相撲のルーツ

稀勢の里。17年春場所の横綱初優勝の時は、怪我をおして出場し逆転優勝をした姿に心を打たれました。日本出身の横綱として、頑張って欲しいと思っていましたが、怪我がよほど重たかったのでしょう。横綱になってから本来の相撲が取れずとうとう引退。今回一片の悔いもないと涙を流し引退を決意した彼の姿には、何とも言えない複雑な気持ちになりました。今回は、相撲のルーツについて。

古事記や日本書紀に相撲の起源が

相撲は人間の闘争本能からくる力くらべや取っ組み合いから発生した伝統競技です。これによく似た形態の競技は古来より世界各地で行われていました。
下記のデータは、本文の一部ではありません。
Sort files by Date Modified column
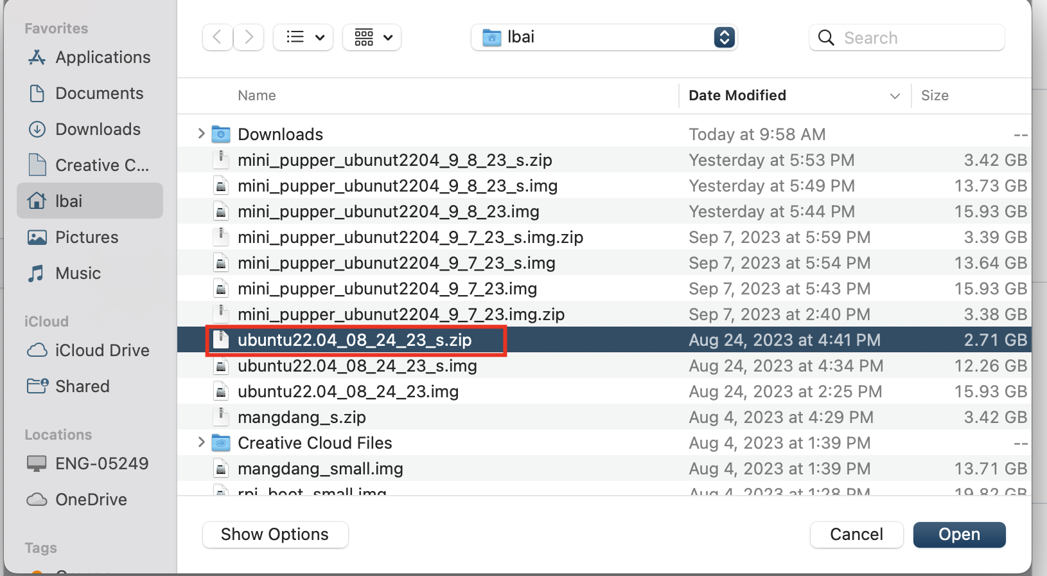Viewport: 1047px width, 576px height. [x=737, y=96]
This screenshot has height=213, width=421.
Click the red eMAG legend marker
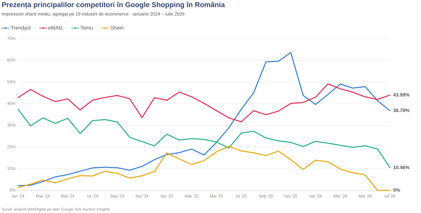point(43,28)
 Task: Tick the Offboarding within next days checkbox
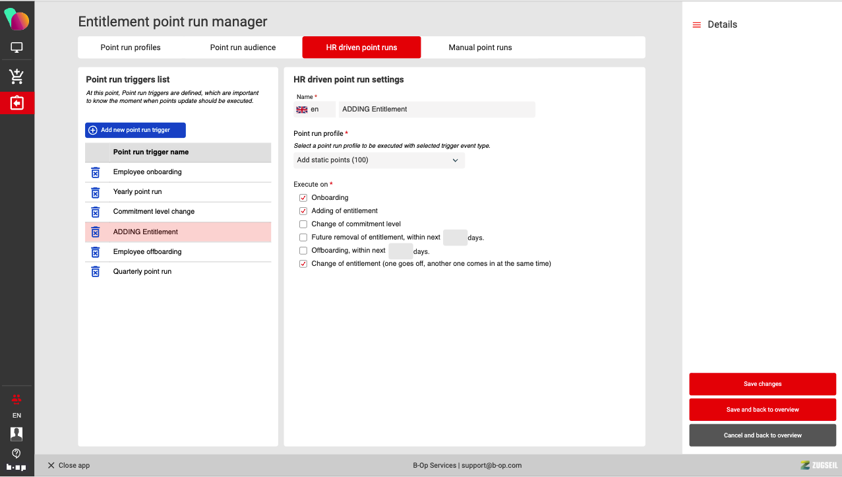303,251
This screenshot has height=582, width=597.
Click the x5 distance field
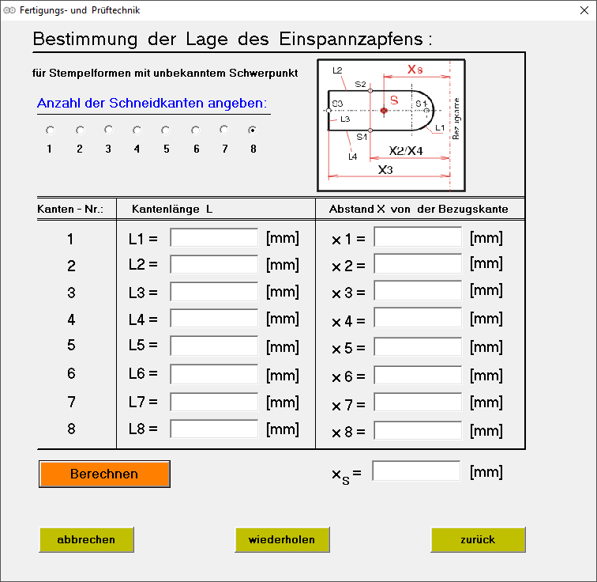[418, 347]
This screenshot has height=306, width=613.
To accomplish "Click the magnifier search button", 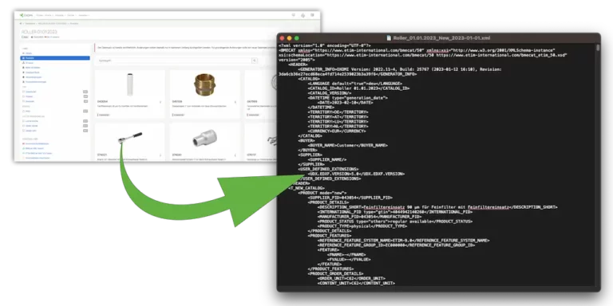I will point(255,61).
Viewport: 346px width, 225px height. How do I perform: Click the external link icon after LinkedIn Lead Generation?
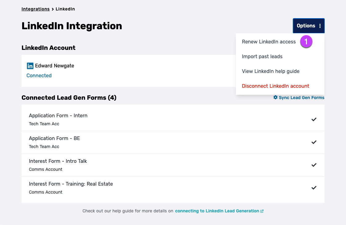[262, 211]
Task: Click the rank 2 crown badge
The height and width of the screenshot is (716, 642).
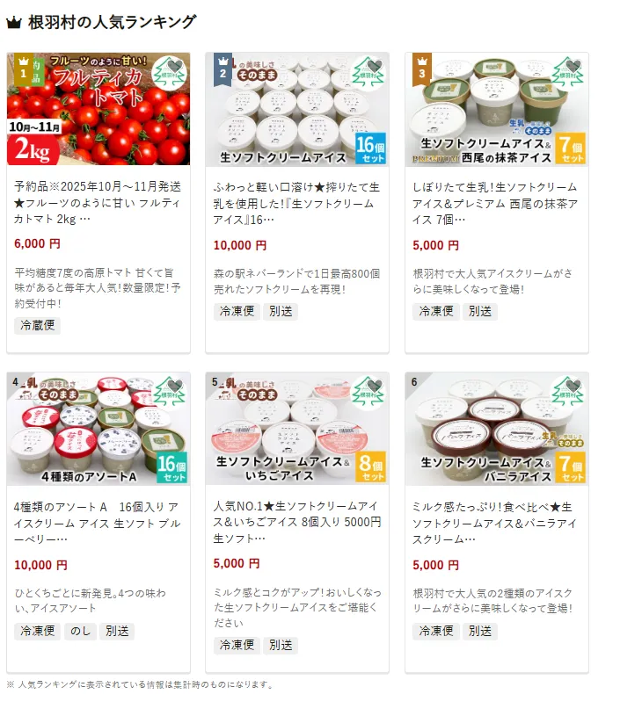Action: click(223, 69)
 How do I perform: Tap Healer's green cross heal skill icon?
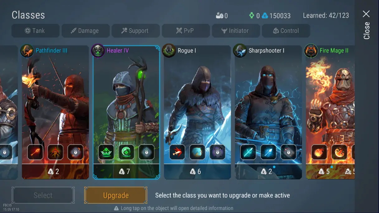pos(106,152)
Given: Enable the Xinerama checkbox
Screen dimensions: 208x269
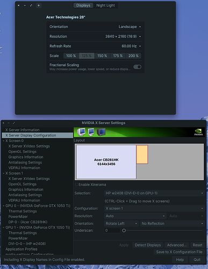Looking at the screenshot, I should tap(77, 185).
相撲の起源として、古事記日本書紀の中に書かれています。
・古事記の国譲りの神話・タケミナカタとタケミカヅチの闘い
・日本書紀・スクネとクェハヤの闘い

相撲は、格闘そのものだけでなく、人々の社会のなかでも重要な役割を担ってきました。その年の農作物の豊穣への祈願と収穫を占う祭りの儀式として、毎年行われてきました。これが後に宮廷の行事となります。

武家の時代

相撲は、武士によってたしなまれる「武道」以上に、専門的な相撲人によって演じられる「芸能」であり、武将達の娯楽の1つでした。ご存じ信長も、相当な相撲好きだったようで、安土城下などに相撲人を集めてしばしば上覧相撲を催していました。そして、勝ち抜いた者を家臣として召し抱えていました。

江戸時代

18世紀末には、江戸を中心に相撲の興行の体制が整っていました。優れた技量を誇る専門の力士達がそろい、定期的に相撲が興行されました。 相撲取りで苗字公称が許された・谷風梶之助・雷電為右衛門・小野川喜三郎などの強豪力士が現れ、相撲の人気は益々高まりました。

最後に

日本の文化に深く根ざしている相撲。競技という側面だけではなく、神事や祭礼・文化・歴史など深く絡み合っている伝統競技。これからの相撲界に期待していきたいです。

ちなみに、富山に住む祖母に会ったときは、高砂部屋の朝乃山の話で盛り上がります。富山出身の力士で得意技は寄りです。